Linear discriminant analysis assumes \(f_k(x)\) is a multivariate Gaussian with same covariances.
Quadratic discriminant analysis assumes \(f_k(x)\) is a multivariate Gaussian with different covariances
Model Based Prediction assumes more complicated versions for the covariance matrix
Naive Bayes assumes independence between features for model building

55.4 Why Linear Discriminant Analysis?

\[log \frac{Pr(Y = k|X = x)}{Pr(Y = j|X = x)}\] \[= log \frac{f_k(x)}{f_j(x)} + log \frac{\pi_k}{\pi_j}\] \[= log \frac{\pi_k}{\pi_j} - \frac{1}{2}(\mu_k + \mu_j)^T \sum^{-1}(\mu_k + \mu_j) + x^T \sum{-1}(\mu_k - \mu_j)\]

55.5 Decision Boundaries

Each ring below represents a different Gaussian distribution corresponding to a different class. The decision boundaries are created from the points of intersection between these Gaussian distributions.

55.6 Discriminant Function

\[\delta_k(x) = x^T \sum^{-1} \mu_k - \frac{1}{2} \mu_k \sum^{-1} \mu_k + log(\mu_k)\] Where:

\(\mu_k\) is the mean of the class \(k\) for all features
\(\sum^{-1}\) is the inverse of the covariance matrix
The observation is chosen by maximising the value of \(\delta_k(x)\)
Decide on class based on \(\hat{Y}(x) = argmax_k ~~\delta_k(x)\)
Usually estimate parameters with maximum likelihood.

55.7 Naive Bayes

Suppose we have many predictors, we would want to model: \(Pr(Y = k|X_1, ..., X_m)\)

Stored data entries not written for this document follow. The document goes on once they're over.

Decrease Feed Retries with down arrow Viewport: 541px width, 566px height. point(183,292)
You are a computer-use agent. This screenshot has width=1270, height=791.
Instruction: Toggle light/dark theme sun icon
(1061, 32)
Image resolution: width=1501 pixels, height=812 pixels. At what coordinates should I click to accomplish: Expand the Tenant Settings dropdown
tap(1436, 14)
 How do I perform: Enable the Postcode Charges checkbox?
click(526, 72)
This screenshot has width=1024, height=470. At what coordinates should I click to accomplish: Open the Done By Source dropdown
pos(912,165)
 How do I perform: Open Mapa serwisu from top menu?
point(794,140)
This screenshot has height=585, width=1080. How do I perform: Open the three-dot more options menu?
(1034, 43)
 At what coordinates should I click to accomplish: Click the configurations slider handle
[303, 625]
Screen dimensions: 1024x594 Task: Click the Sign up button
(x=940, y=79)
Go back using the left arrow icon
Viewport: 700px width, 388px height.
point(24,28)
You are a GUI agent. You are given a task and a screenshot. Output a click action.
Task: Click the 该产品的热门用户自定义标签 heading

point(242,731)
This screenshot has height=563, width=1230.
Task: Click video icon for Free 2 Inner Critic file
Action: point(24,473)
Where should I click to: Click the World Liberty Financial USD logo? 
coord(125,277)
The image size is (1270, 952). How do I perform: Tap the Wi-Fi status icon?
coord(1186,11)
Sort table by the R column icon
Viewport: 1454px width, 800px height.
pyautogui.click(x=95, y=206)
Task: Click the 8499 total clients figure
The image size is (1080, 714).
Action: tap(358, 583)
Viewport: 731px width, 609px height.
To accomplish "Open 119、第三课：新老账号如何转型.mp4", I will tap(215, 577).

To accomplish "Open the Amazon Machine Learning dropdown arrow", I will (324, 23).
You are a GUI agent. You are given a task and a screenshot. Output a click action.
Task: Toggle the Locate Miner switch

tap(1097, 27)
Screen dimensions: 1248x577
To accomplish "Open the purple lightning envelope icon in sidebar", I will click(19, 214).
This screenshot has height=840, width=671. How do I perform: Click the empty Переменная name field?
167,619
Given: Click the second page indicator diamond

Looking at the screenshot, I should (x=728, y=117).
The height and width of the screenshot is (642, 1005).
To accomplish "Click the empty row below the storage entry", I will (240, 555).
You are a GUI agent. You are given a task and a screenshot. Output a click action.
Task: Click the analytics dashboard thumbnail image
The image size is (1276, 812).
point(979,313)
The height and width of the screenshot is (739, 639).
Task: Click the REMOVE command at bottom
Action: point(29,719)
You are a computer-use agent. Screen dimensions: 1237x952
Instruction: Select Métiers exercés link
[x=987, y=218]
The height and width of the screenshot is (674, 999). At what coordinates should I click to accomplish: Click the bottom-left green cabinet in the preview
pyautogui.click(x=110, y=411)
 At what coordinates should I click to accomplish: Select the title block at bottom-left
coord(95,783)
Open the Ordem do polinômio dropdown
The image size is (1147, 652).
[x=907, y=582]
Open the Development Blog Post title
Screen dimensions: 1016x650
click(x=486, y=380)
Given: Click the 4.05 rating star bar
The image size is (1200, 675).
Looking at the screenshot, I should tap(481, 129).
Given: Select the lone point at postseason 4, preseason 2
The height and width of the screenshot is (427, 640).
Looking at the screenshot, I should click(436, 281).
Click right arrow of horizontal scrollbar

We could use Bayes Theorem to get:

\[Pr(Y = k|X_1, ..., X_m) = \frac{\pi_k Pr(X_1, ..., X_m|Y = k)}{\sum_{l=1}^K Pr(X_1, ..., X_m|Y = k) \pi_l}\] \[\propto~~\pi_k Pr(X_1, ..., X_m|Y = k)\] This can be written:

\[P(X_1, ..., X_m|Y = k) = \pi_k P(X_1| Y =k) P(X_2, ..., X_m| X_1, Y = k)\] \[P\pi_k P(X_1| Y =k) P(X_2, ..., X_m| X_1, Y = k)P(X_3, ..., X_m|X_1, X_2, Y = k)\] \[\pi_k P(X_1| Y =k) P(X_2, ..., X_m| X_1, Y = k)...P(X_m|X_1, ..., X_{m-1}, Y = k)\] With assumptions, this simplifies to: \[\approx \pi_k P(X_1|Y = K)P(X_2|Y = K)...P(X_m|Y = K)\]

55.8 Example: Iris Data

library(klaR)

# Load data 
data(iris)
table(iris$Species)

## 
##     setosa versicolor  virginica 
##         50         50         50

# Create data partitions
inTrain <- createDataPartition(y = iris$Species, 
                               p = 0.7, list = FALSE)
training <- iris[inTrain, ]
testing <- iris[-inTrain, ]

dim(training); dim(testing)

## [1] 105   5

## [1] 45  5

# Create model using train function
modlda <- train(Species ~., data = training, method = "lda")
modnb <- train(Species ~., data = training, method = "nb")

# Predict with each model
plda <- predict(modlda, testing)
pnb <- predict(modnb, testing)

# View results 
table(plda, pnb)

##             pnb
## plda         setosa versicolor virginica
##   setosa         15          0         0
##   versicolor      0         14         0
##   virginica       0          1        15

# View differences between results
equalPredictions <- (plda == pnb)

qplot(Petal.Width, Sepal.Width, colour = equalPredictions, data = testing)